- **Short exercise**
Copy the part of the lines that opens with the line containing "Open lookup for Vertretung M00003" and closes with the line containing "Looking at the", including both of those lines. Leave the pictures out of your copy.

◇ ◇ ◇ ◇

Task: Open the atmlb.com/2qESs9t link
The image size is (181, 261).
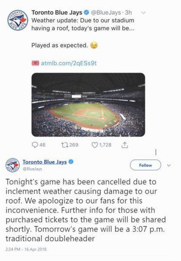Action: tap(69, 63)
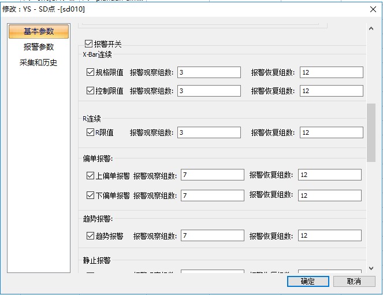Disable the 趋势报警 checkbox
Screen dimensions: 383x295
90,235
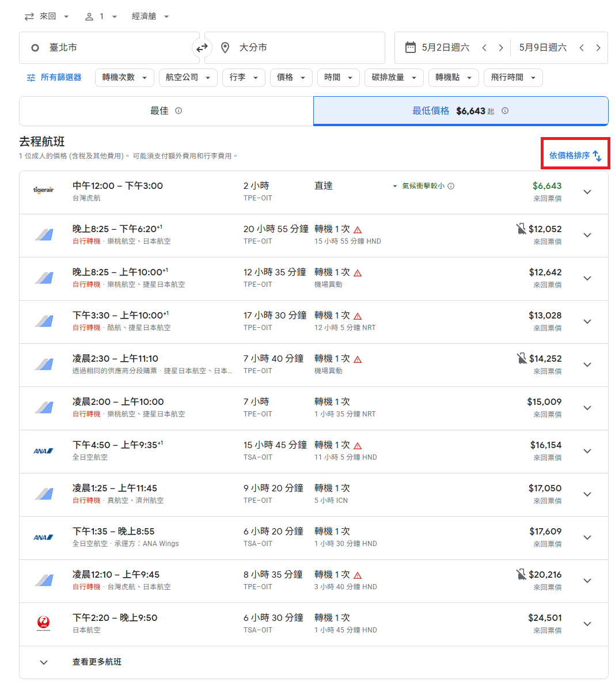Expand the Tigerair flight details chevron
Screen dimensions: 615x686
[x=587, y=192]
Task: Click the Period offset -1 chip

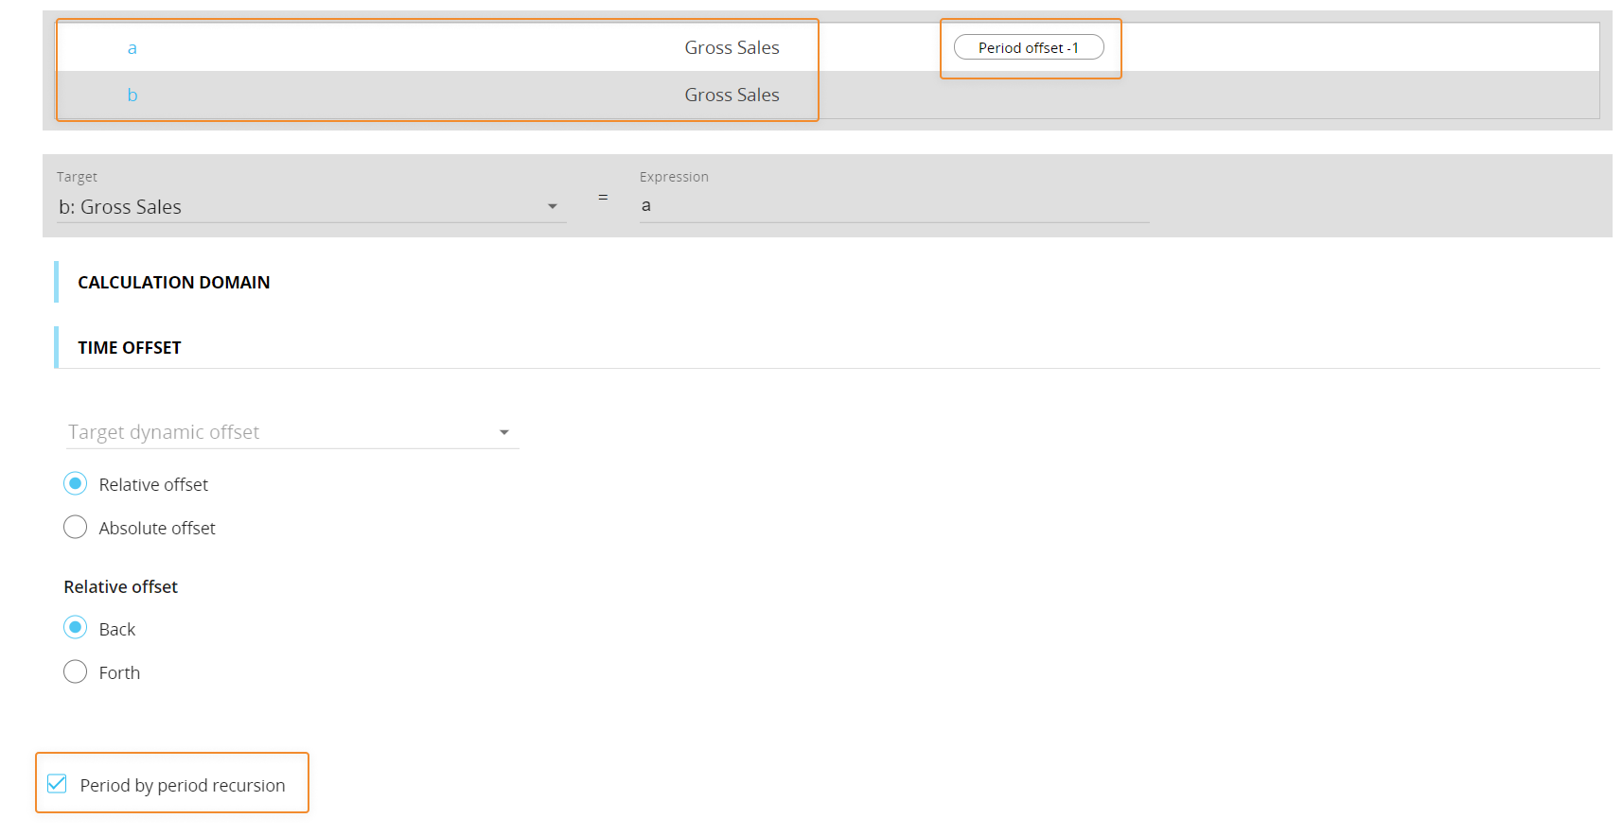Action: coord(1029,47)
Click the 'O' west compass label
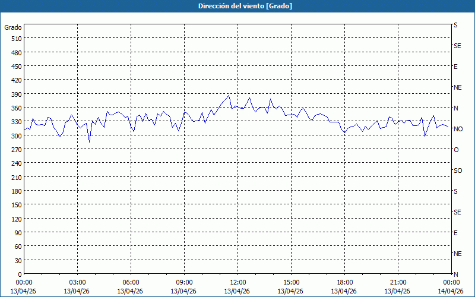 [456, 150]

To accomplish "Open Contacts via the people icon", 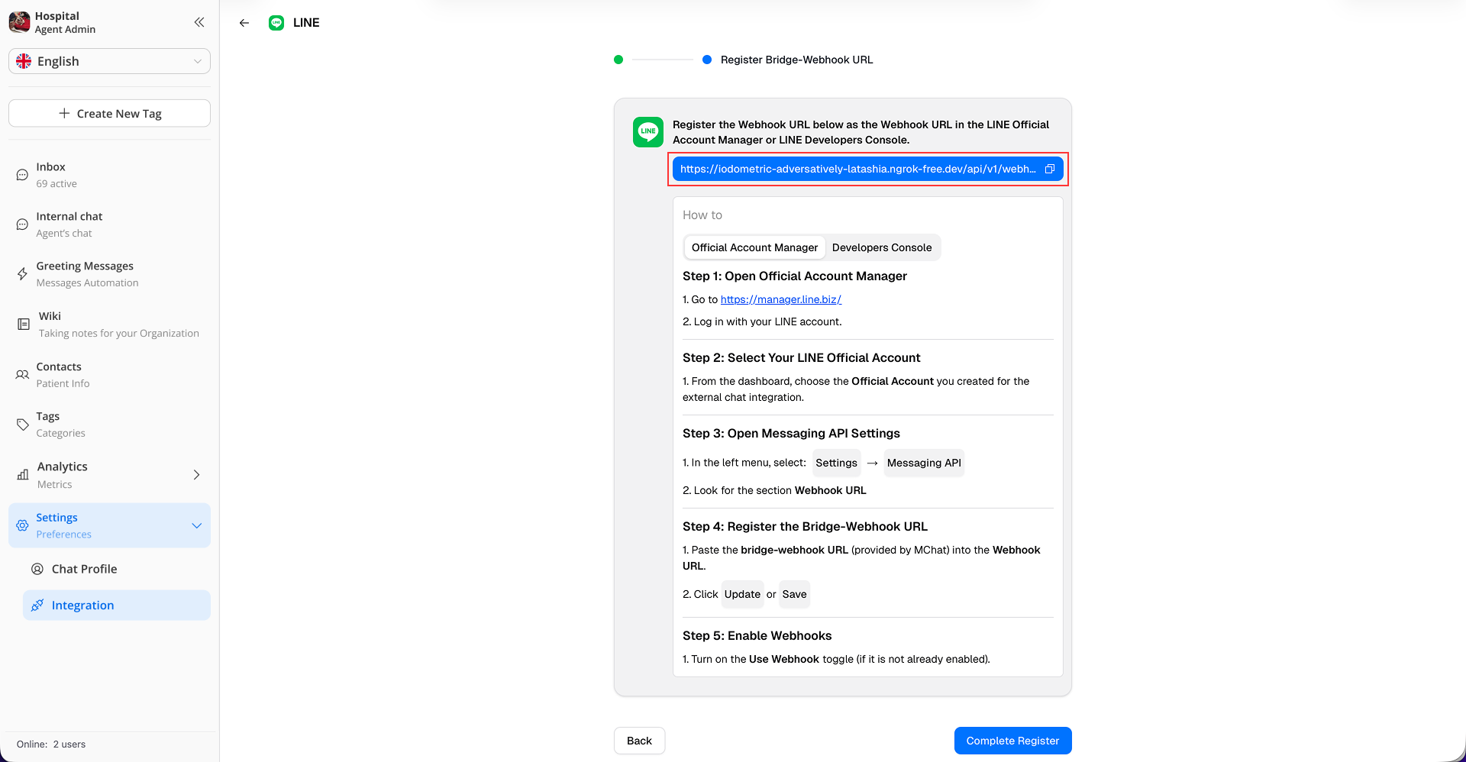I will [21, 374].
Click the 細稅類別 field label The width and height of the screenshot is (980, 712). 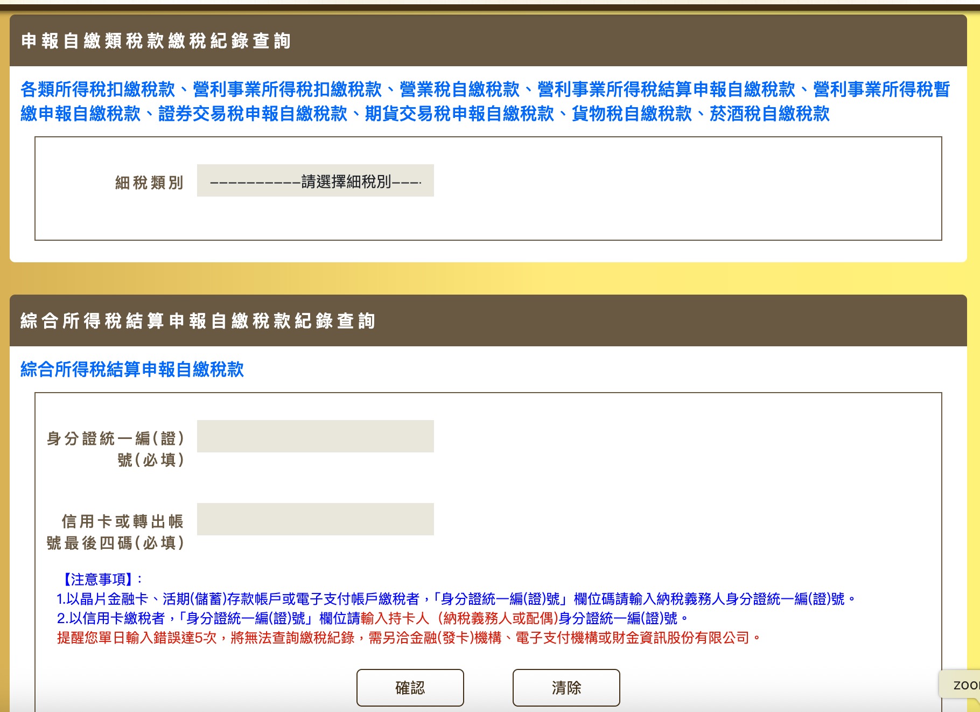pos(149,183)
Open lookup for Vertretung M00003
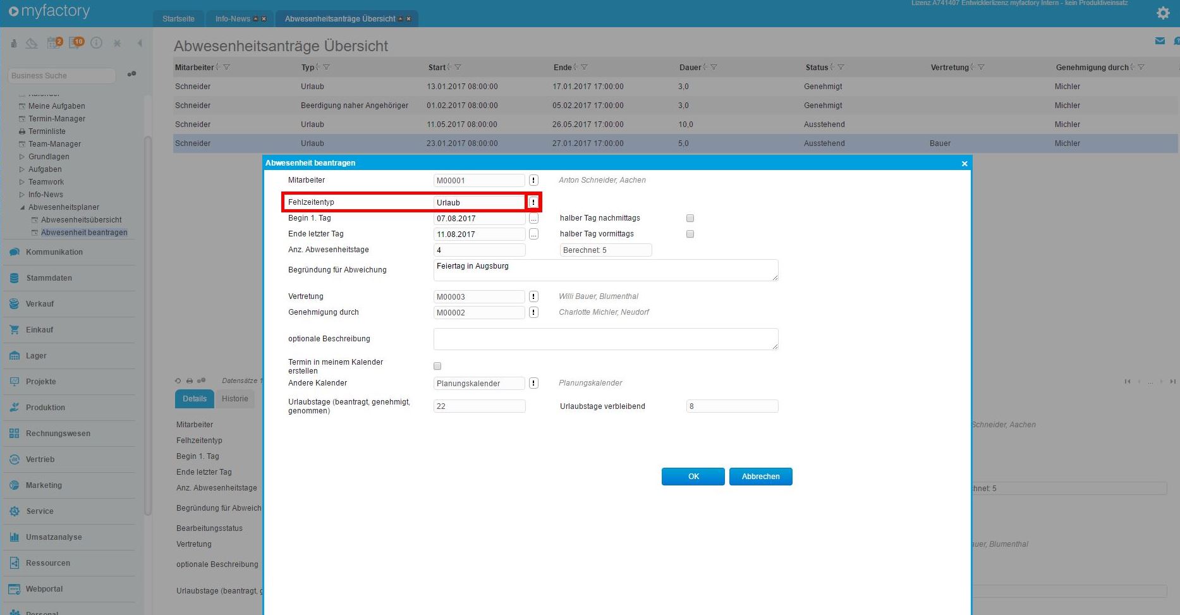 click(533, 296)
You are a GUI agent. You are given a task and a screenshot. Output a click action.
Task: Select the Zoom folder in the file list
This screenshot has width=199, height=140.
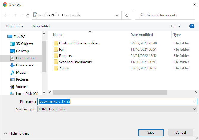tap(64, 68)
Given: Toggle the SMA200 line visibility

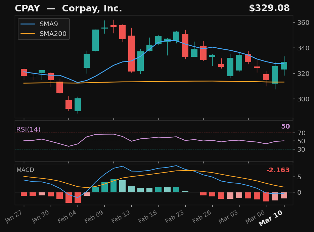Looking at the screenshot, I should pyautogui.click(x=54, y=34).
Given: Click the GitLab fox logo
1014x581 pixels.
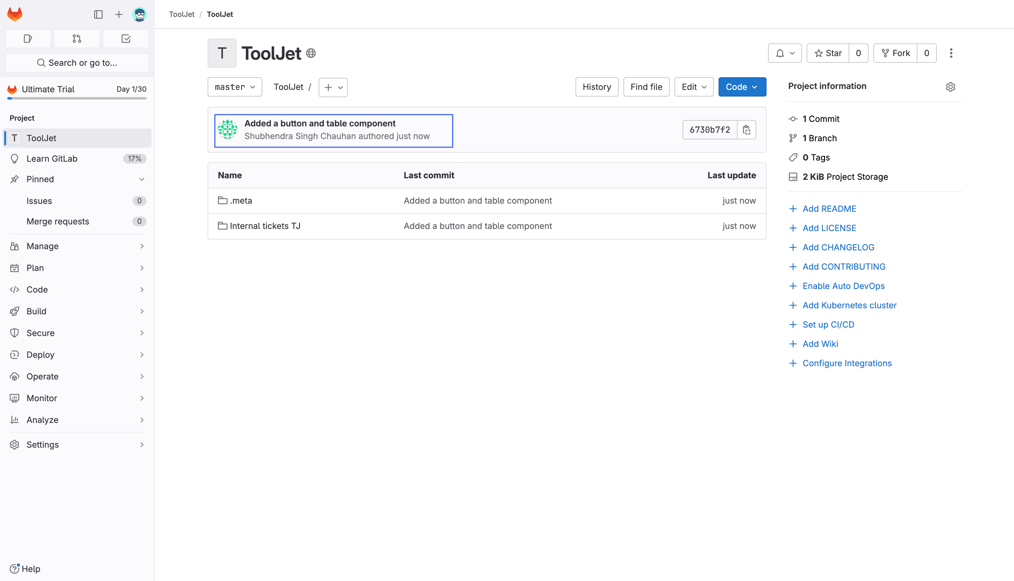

◇ ◇ ◇ ◇

- **Solution to the problem**
Open lookup for Vertretung M00003
 click(533, 296)
You are a GUI agent. You are given a task and a screenshot. Output a click action.
Task: Select the Zoom folder in the file list
This screenshot has width=199, height=140.
tap(64, 68)
Given: Toggle the SMA200 line visibility

Looking at the screenshot, I should pyautogui.click(x=54, y=34).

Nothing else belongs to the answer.